• **Selected extract**:

— Start —

The whys of hunger
Esther Vivas | El País
We live in a world of plenty. Today food is produced for 12 billion people, according to the Organization of the United Nations Food and Agriculture (FAO), when the planet is inhabited by 7 billion people. There is food. So why is one of every seven people in the world going hungry?
The food emergency that affects over 10 million people in the Horn of Africa brings to light a disaster that has nothing natural about it. Droughts, floods, wars … serve to exacerbate a situation of extreme food vulnerability, but they are not the only factors that explain it.
The famine in the Horn of Africa is not new. Somalia has been experiencing a situation of food insecurity for 20 years. And, periodically, the media moves us from our comfortable sofas and reminds us of the dramatic impact of world hunger. In 1984, nearly one million people died in Ethiopia; in 1992, 300,000 Somalis died of hunger; in 2005, almost five million people were on the brink of death in Malawi, just to name a few examples.
Hunger is not inevitable, nor is it inevitable that it affects certain countries. The causes of hunger are political. Who controls the natural resources (land, water, seeds) that enable the production of food? Who benefits from agricultural and food policies? Today, food has become a commodity and its main function, to feed people has started to take second place.
One can point to the drought, with consequent loss of crops and livestock as a major trigger of famine in the Horn of Africa, but how is it that countries like the U.S. and Australia, which periodically suffered severe droughts, are not suffering from extreme hunger? Obviously, the weather can exacerbate food problems, but not enough to explain the causes of hunger. In regard to food production, control of natural resources is key to understanding why and for whom things are produced.
In many countries of the Horn of Africa, access to land is a scarce commodity. The purchase of large amounts of fertile land by foreign investors (agro-industry, governments, hedge funds…) has led to the expulsion of thousands of peasants from their lands, decreasing the ability of these countries to feed themselves. Thus, while the World Food Programme tries to feed millions of refugees in Sudan it is a paradox that foreign governments (Kuwait, UAE, Korea…) are buying land to produce and export food for their own populations.
We should also remember that Somalia, despite recurrent drought, was a self-sufficient in food production until the late seventies. Its food sovereignty was undermined in later decades. Since the eighties, the policies imposed by the IMF and World Bank, so that the country will pay its debt to the Paris Club, have forced the implementation of a set of structural adjustment measures. With regard to agriculture, this implied a policy of trade liberalization and opening up of markets, allowing the massive influx of subsidised products like rice and wheat from North American and European multinational agribusinesses, who began to sell their products below their cost price — creating unfair competition for local producers. Periodic devaluations of the Somali currency also generated rising input prices and encouraging the production of monoculture for export, steadily forcing peasants to abandon the land. There are similar tales not only in Africa, but also in Latin America and Asia.

— End —

• **Requests**:
[A] Answer these questions using the article on the causes of hunger:
(i) According to the FAO, for how many people is food produced today?
(ii) In what year did nearly one million people die of hunger in Ethiopia?
(iii) Until when was Somalia self-sufficient in food production?
[B] Carry on the article on the causes of hunger, picking up right after its final sentence.

• **Recorded data**:
— Start —

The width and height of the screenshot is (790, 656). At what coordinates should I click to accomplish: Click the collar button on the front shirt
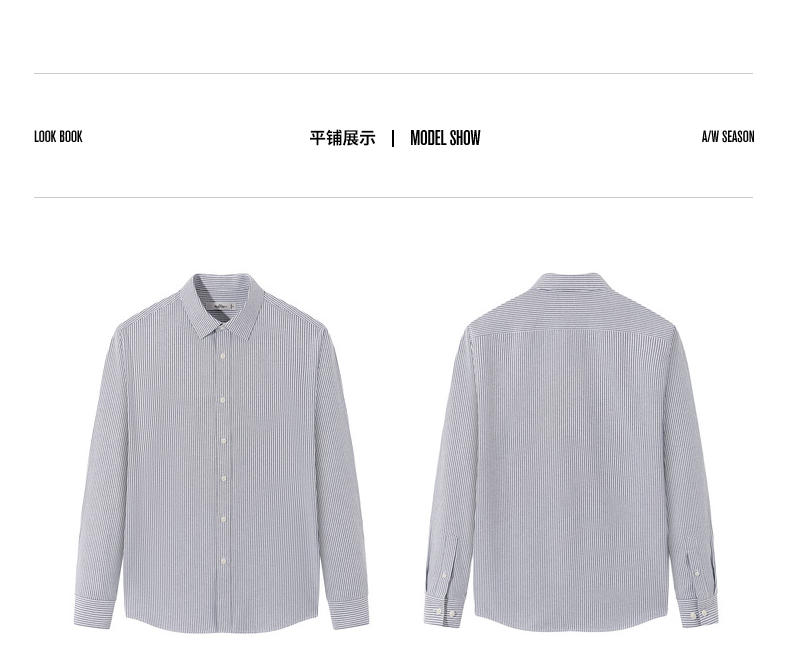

— End —
— Start —

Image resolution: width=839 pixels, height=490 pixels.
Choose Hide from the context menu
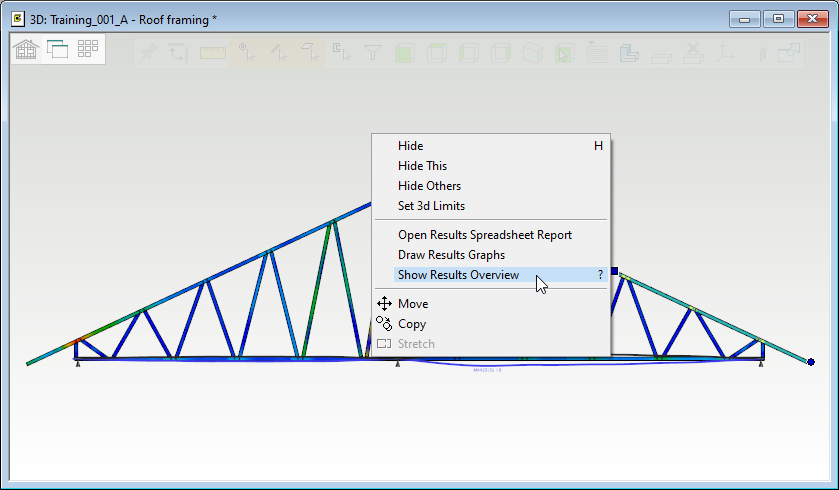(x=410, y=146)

— End —

• **Results in order**:
[A]
(i) 12 billion people
(ii) 1984
(iii) Until the late seventies

[B]
The rising price of staple cereals is one of the elements identified as a trigger for famine in the Horn of Africa. In Somalia, the price of corn and red sorghum increased by 106% and 180% respectively in just one year. In Ethiopia, the cost of wheat rose by 85% over the previous year. In Kenya, maize reached a value 55% higher than 2010. These increases have made these basic staples inaccessible. But what are the reasons for the escalation of prices? Several signs point to financial speculation over food commodities as a major cause.
The price of food is determined by the stock exchanges, the most important of which, worldwide, is Chicago, while in Europe the food is sold in the futures exchanges in London, Paris, Amsterdam and Frankfurt.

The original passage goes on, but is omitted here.